Set task: Extract every row that contains the string "width". Treat the match as case-sensitive.

=== Given data ===

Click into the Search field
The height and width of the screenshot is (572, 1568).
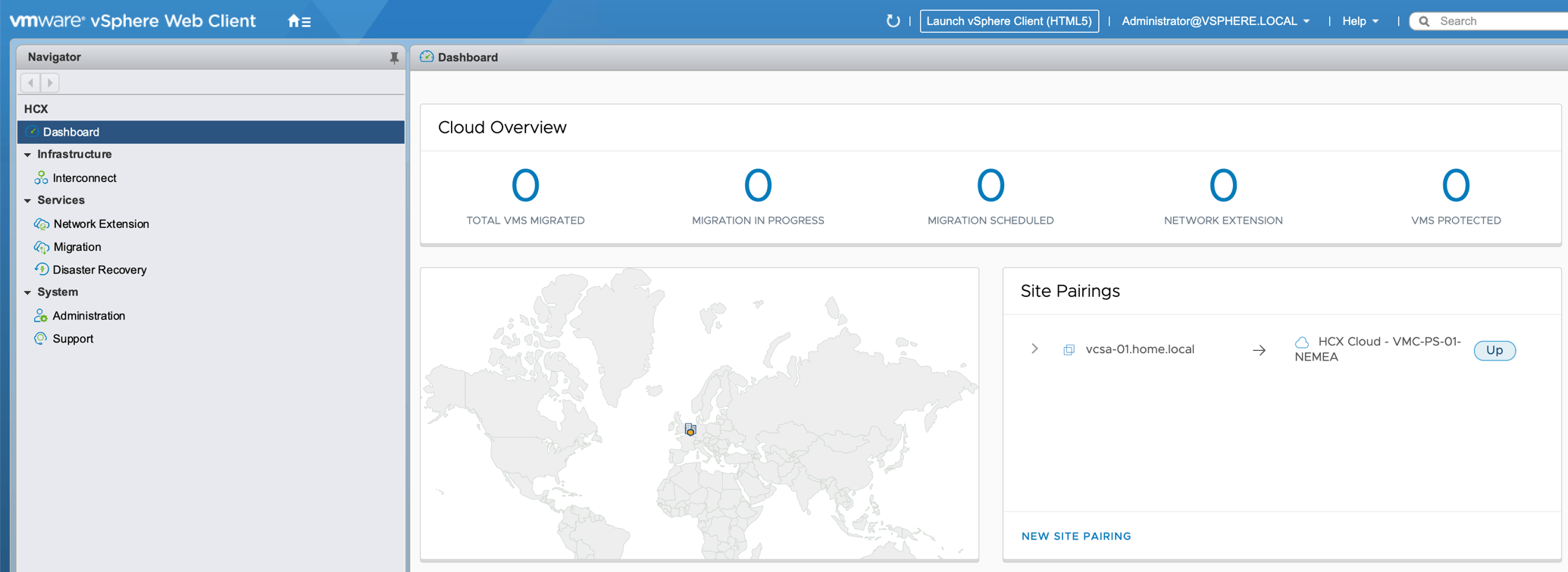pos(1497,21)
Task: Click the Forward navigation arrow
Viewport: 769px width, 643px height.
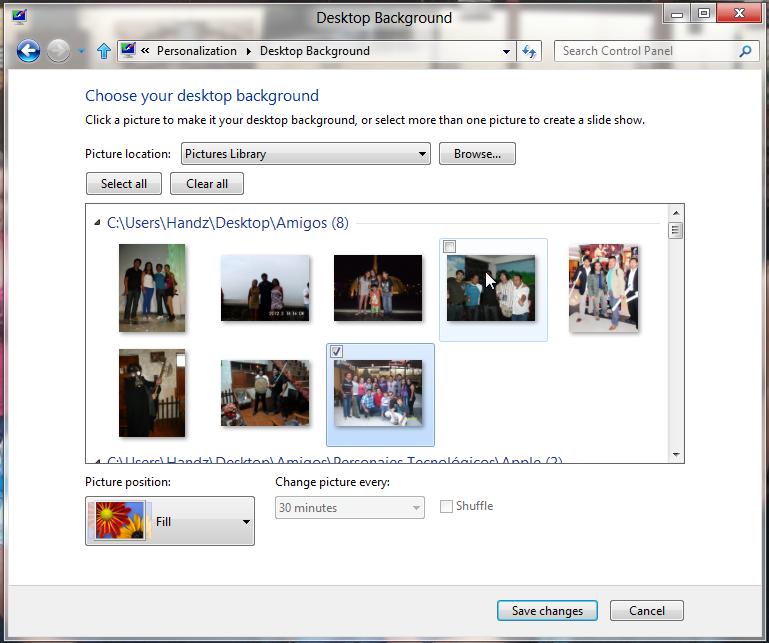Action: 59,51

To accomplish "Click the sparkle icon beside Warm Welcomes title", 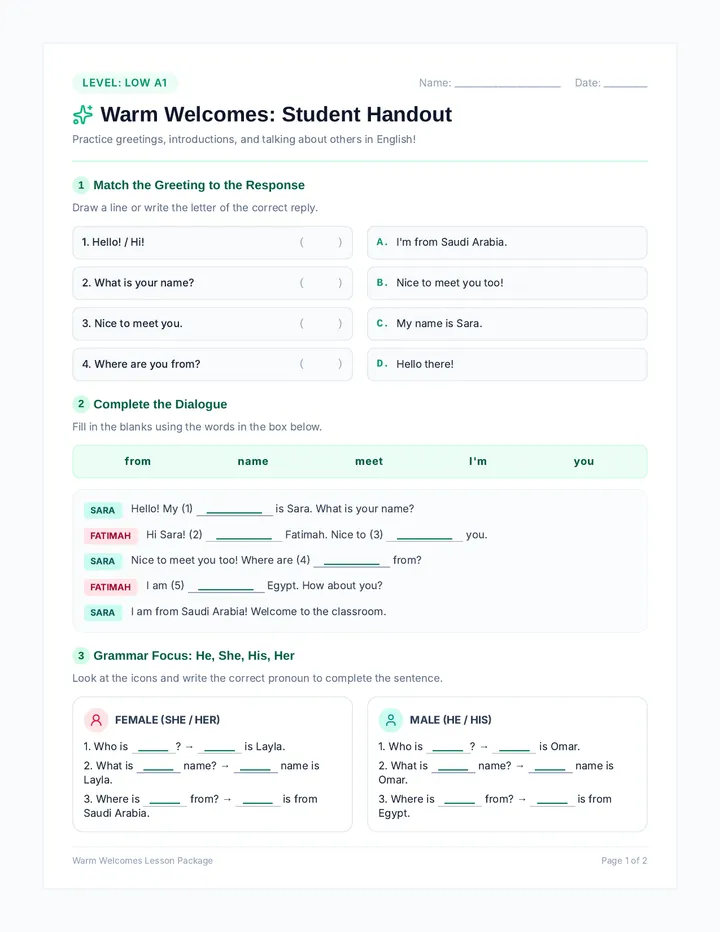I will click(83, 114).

===
=== Given data ===

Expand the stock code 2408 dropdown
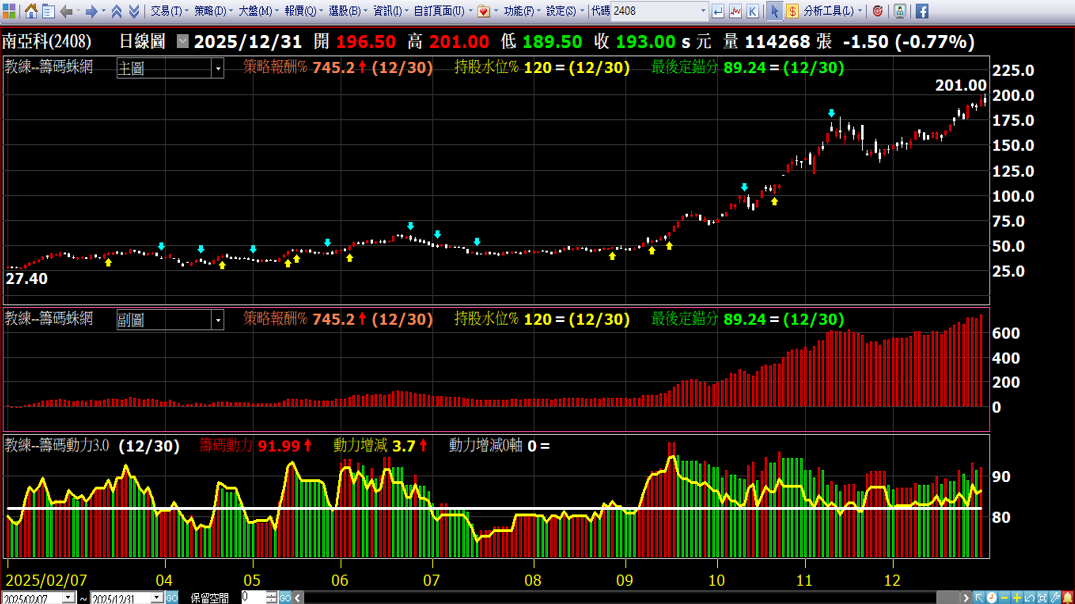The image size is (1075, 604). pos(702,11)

===

Solved problem:
The height and width of the screenshot is (572, 1568).
Viewport: 769px width, 643px height.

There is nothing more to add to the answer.